PAGE TEXT:
------------

You may not be looking forward to meeting your boyfriend’s parents for the first time but this is a crucial moment in your relationship, and it’s very important that you make a good first impression. A woman may be apt to introduce her new boyfriend to her parents earlier in a relationship than a man introduces his girlfriend to his parents. This is because women talk more openly about their lives to their parents, so they most likely view this meeting as just a chance for three important people in her life to get together and meet.
Men, on the other hand, are less likely to talk openly to their parents so to them introducing their girlfriend is a monumental step that indicates that his new girlfriend is serious. While this is a huge step in a relationship, it’s important to remember that his parents are no different than any other people you have met in your lifetime, so just be yourself and you will survive this meeting unscathed.

Since this is such an important step in a relationship, it’s important to realize that your boyfriend’s parents also recognize the significance of this meeting and will be observing you closely during this meeting. However, don’t let this intimidate you as your boyfriend already loves you so there is no real reason for his parents not to feel the same way. Understand that they will be scrutinizing you but also know that being yourself and not putting on any false airs is the best way to survive meeting his parents. If you have been true to yourself thus far in your relationship with your boyfriend then he already approves of your personality and character traits so don’t be afraid to let the real you shine through when meeting his parents. They are most likely similar to him in personality so if he likes you rest assured that they will too as long as you are up front and honest with them.

------------

RAW DATA:
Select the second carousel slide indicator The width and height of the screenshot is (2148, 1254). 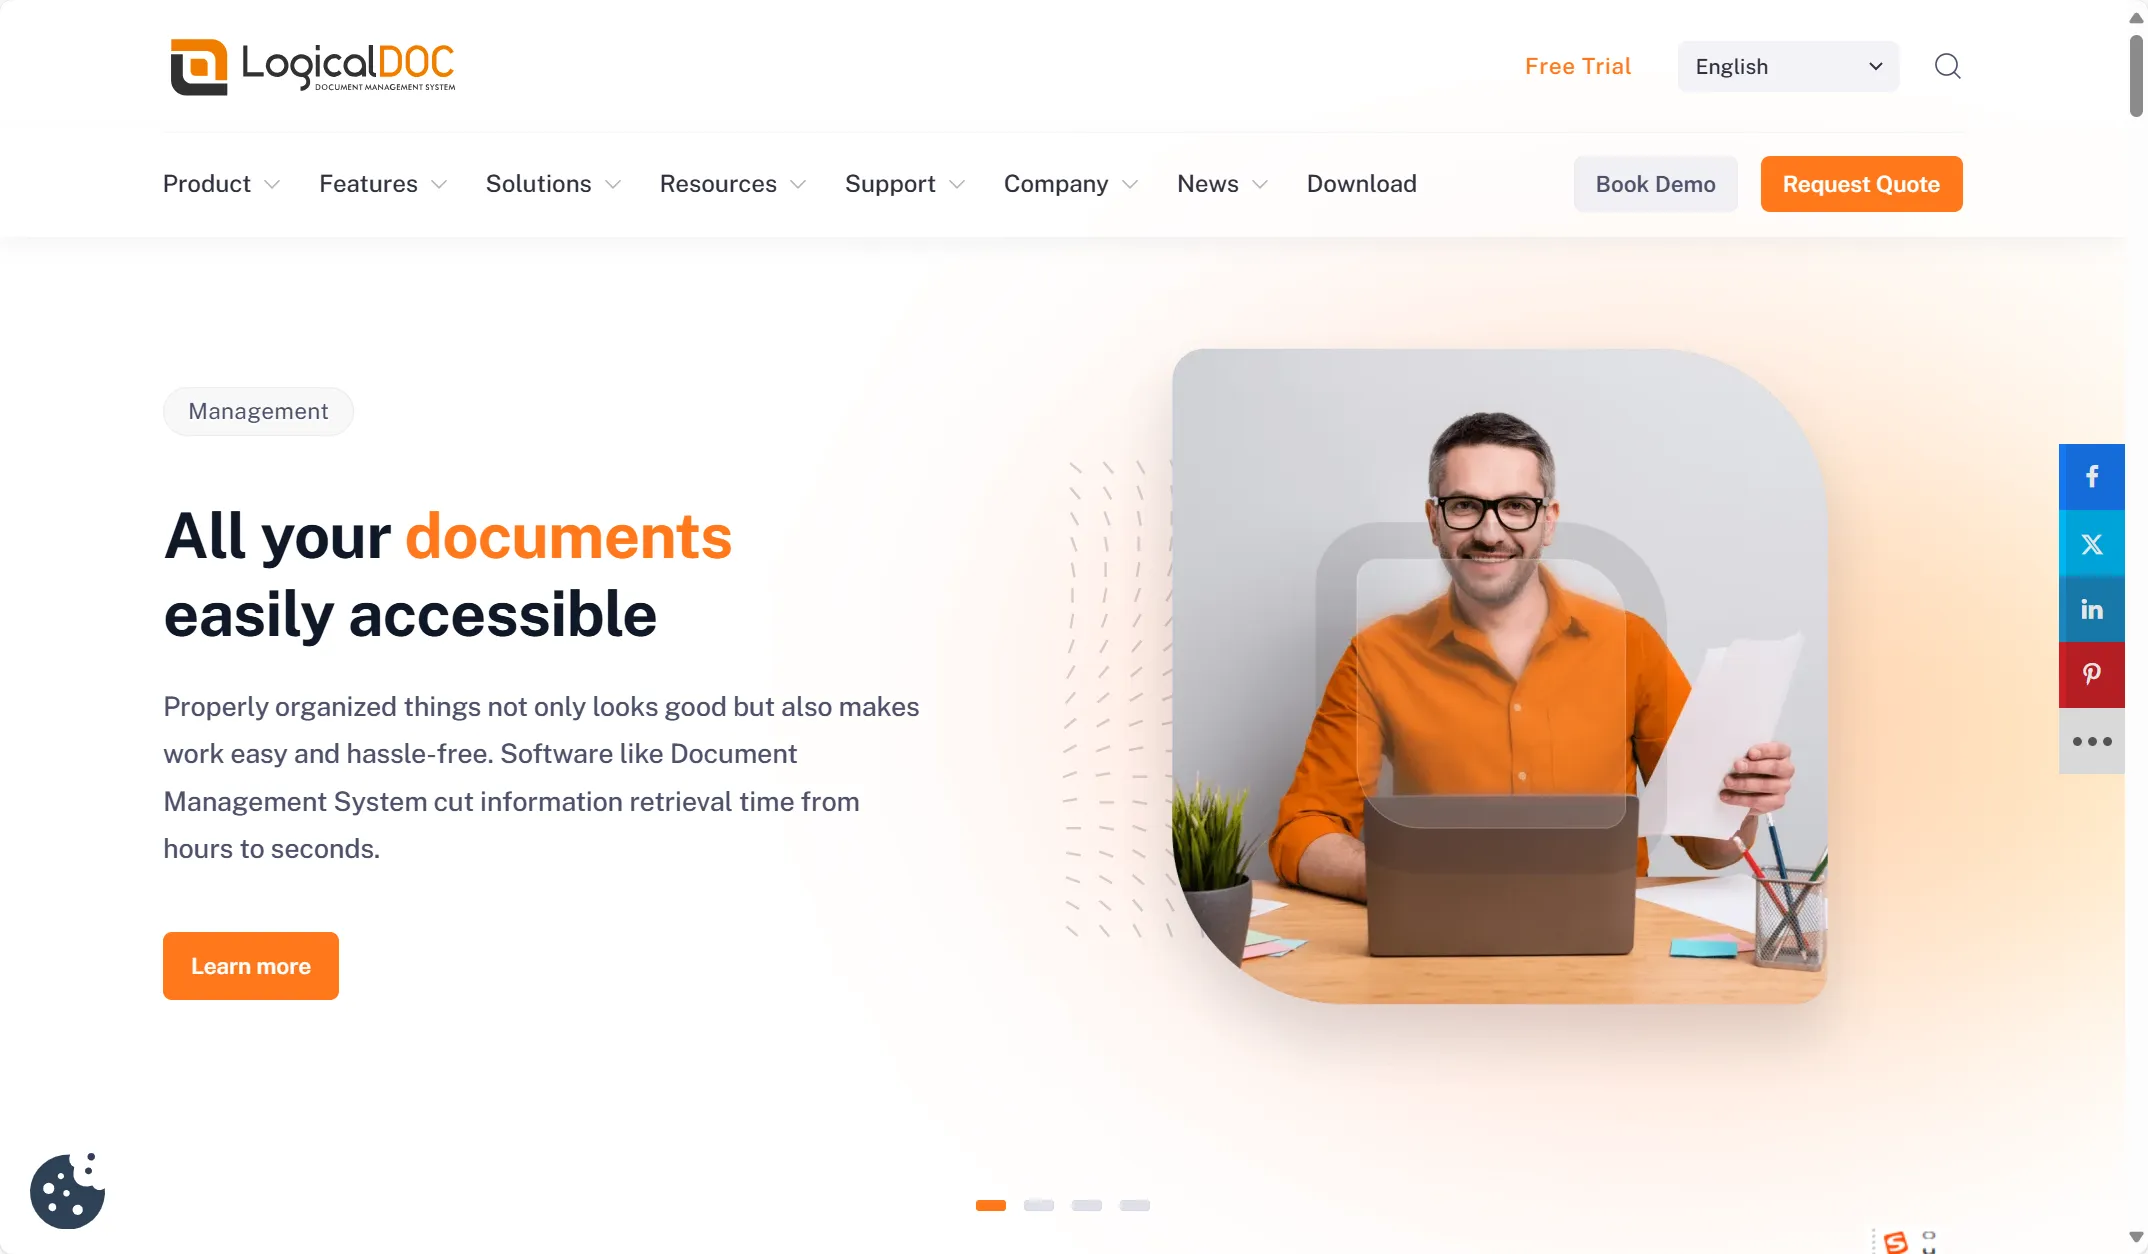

------------

WRITTEN TASKS:
(1) In the text on meeting a boyfriend's parents, why might a woman introduce a new boyfriend to her parents earlier than a man would introduce a girlfriend to his?
(2) Carry on the text about meeting a boyfriend's parents from its last sentence.

SOLVED PROBLEMS:
(1) Women talk more openly about their lives to their parents.

(2)
In meeting your boyfriend’s parents for the first time, it’s important to let him take the lead in discussing the status of the relationship. While the two of you may have already begun discussing marriage or moving in together, he may not be ready to share this information with his parents yet. Don’t make the assumption that he has already discussed your relationship with them and that he is comfortable letting them know what stage your relationship is at and what plans you have the future. Bringing up topics that he is not yet ready to share with his parents can make the situation awkward for everyone involved. Just follow his lead and don’t offer any information about your future plans unless your boyfriend brings up the subject.

Another key to survive meeting his parents is to understand that he is allowed to be critical of them but you are not. Your boyfriend may complain incessantly about his parents, but deep inside he knows that he loves them and is just venting about certain things that may bother him. He may leave their house after the meeting complaining about the way his mother asked a lot of nosy questions about your relationship but if you jump in and are critical of his mother he may quickly become defensive. Even if you are just agreeing with what he is saying, he may still be offended by your opinions. Understand that your boyfriend loves his parents and may be bothered by them at times but that it is not acceptable for you to be critical of them. Of course, if they do or say something outright to offend you, it is acceptable to stick up for yourself and let them know their words or actions are unacceptable.

Avoiding controversial issues is also critical to surviving meeting your boyfriend’s parents. Topics that elicit a highly emotional response are never a good idea when meeting someone new for the first time. If you have opposing viewpoints, then things can become heated and uncomfortable very quickly. Even if you feel the same way about the issue, it may lead to the topic dominating the conversation and the four of you not really getting a chance to talk about anything else or really get to know each other. Steering clear of emotionally charged issues when meeting your boyfriend’s parents will keep the meeting calm and help things to go smoothly.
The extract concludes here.